# Content

[Constructing a probability distribution for random variable](#constructing-a-probability-distribution-for-a-random-variable)

[Probability with discrete random variable](#probability-with-a-discrete-random-variable)

## Constructing a Probability Distribution for a Random Variable

#### Theory
First, what is a **Random Variable**? It's a variable whose value is a numerical outcome of a random process. We typically denote it with a capital letter, like `X`.

A **Discrete Random Variable** is one that can only take on a finite or countable number of distinct values (e.g., the numbers on a die: 1, 2, 3, 4, 5, 6; the number of emails you get in an hour: 0, 1, 2, ...).

A **Probability Distribution** for a discrete random variable is essentially a table, graph, or formula that links each possible value of the random variable with its probability of occurring.

For a distribution to be valid, it must follow two rules:
1.  The probability for every value of `X` must be between 0 and 1 (inclusive).
    *   `0 ≤ P(X=x) ≤ 1`
2.  The sum of all the probabilities for all possible values of `X` must equal 1.
    *   `Σ P(X=x) = 1`

#### Calculation Example
Let's construct a probability distribution for the number of heads when we flip **three** fair coins.

1.  **Define the Random Variable:**
    *   Let `X` = the number of heads that appear.

2.  **List all possible outcomes (the Sample Space):**
    *   HHH
    *   HHT, HTH, THH
    *   HTT, THT, TTH
    *   TTT
    *   Total number of equally likely outcomes = 8.

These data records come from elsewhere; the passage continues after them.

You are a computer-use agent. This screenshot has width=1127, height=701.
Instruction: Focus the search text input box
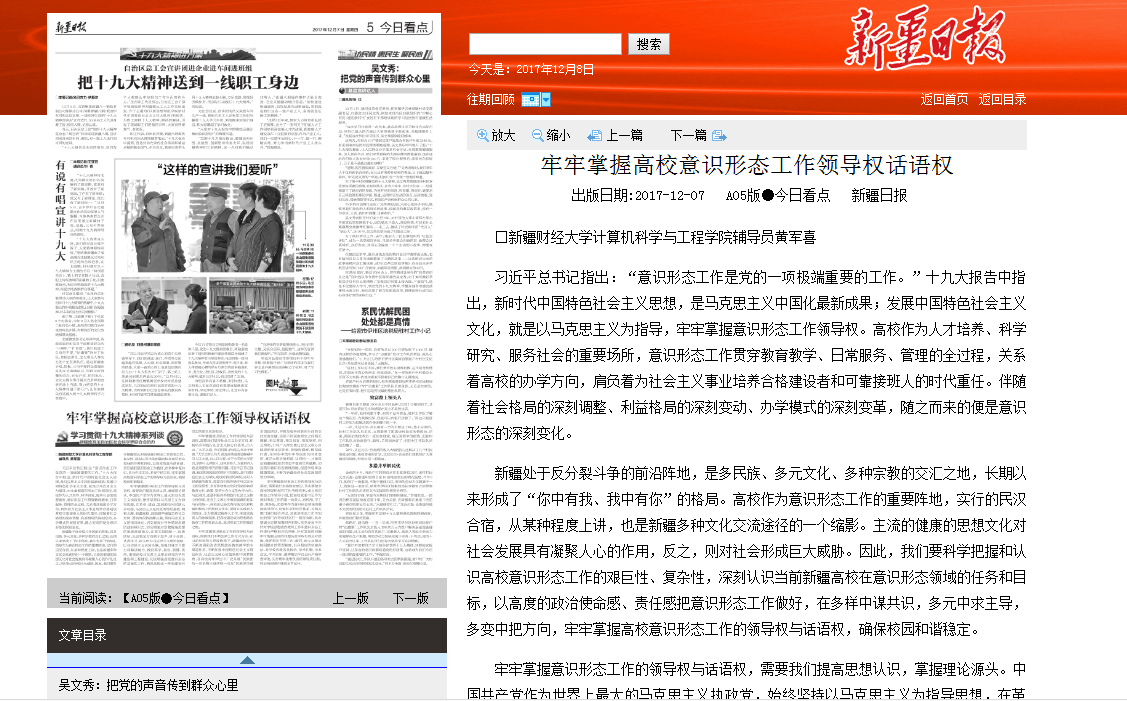[545, 44]
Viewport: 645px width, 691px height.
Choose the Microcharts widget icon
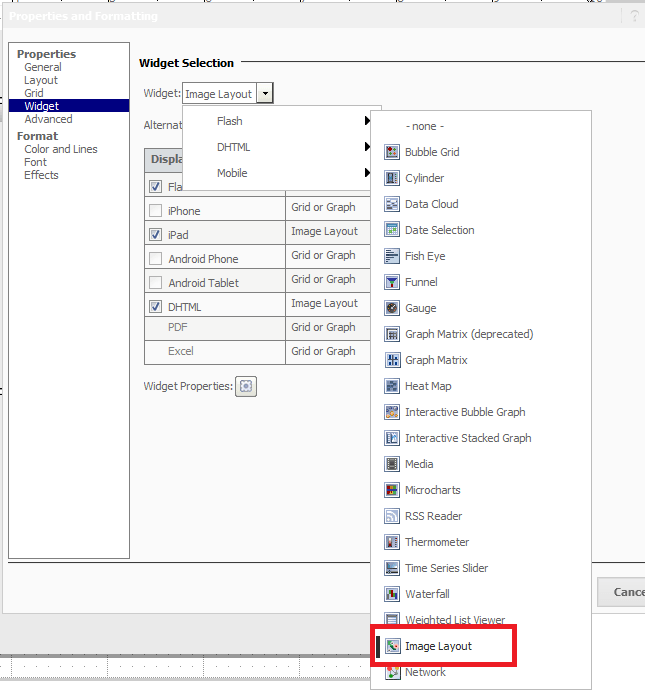(x=392, y=490)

3.  **Link each outcome to a value of the random variable `X`:**
    *   `X=3`: (HHH) - 1 outcome
    *   `X=2`: (HHT, HTH, THH) - 3 outcomes
    *   `X=1`: (HTT, THT, TTH) - 3 outcomes
    *   `X=0`: (TTT) - 1 outcome

4.  **Calculate the probability for each value of `X`:**
    *   `P(X=3)` = (Number of ways to get 3 heads) / (Total outcomes) = 1/8
    *   `P(X=2)` = 3/8
    *   `P(X=1)` = 3/8
    *   `P(X=0)` = 1/8

5.  **Create the Probability Distribution Table:**

| `x` (Number of Heads) | `P(X=x)` |
| :---: | :---: |
| 0 | 1/8 = 0.125 |
| 1 | 3/8 = 0.375 |
| 2 | 3/8 = 0.375 |
| 3 | 1/8 = 0.125 |
| **Total** | **8/8 = 1.0** |

This table is the probability distribution. It fulfills both rules: all probabilities are between 0 and 1, and their sum is 1.

#### Real-Life Usage
*   **Retail:** A bookstore manager can create a probability distribution for the number of copies of a bestseller sold per day. This helps in managing inventory and deciding when to reorder.
*   **Call Centers:** A company can model the number of calls received per hour. This distribution helps determine how many operators need to be staffed at different times of the day to meet service level goals.

***

## Probability with a Discrete Random Variable

#### Theory
Once you have a probability distribution, you can use it to find the probability of various events. This usually involves identifying the relevant values of the random variable `X` and summing their probabilities.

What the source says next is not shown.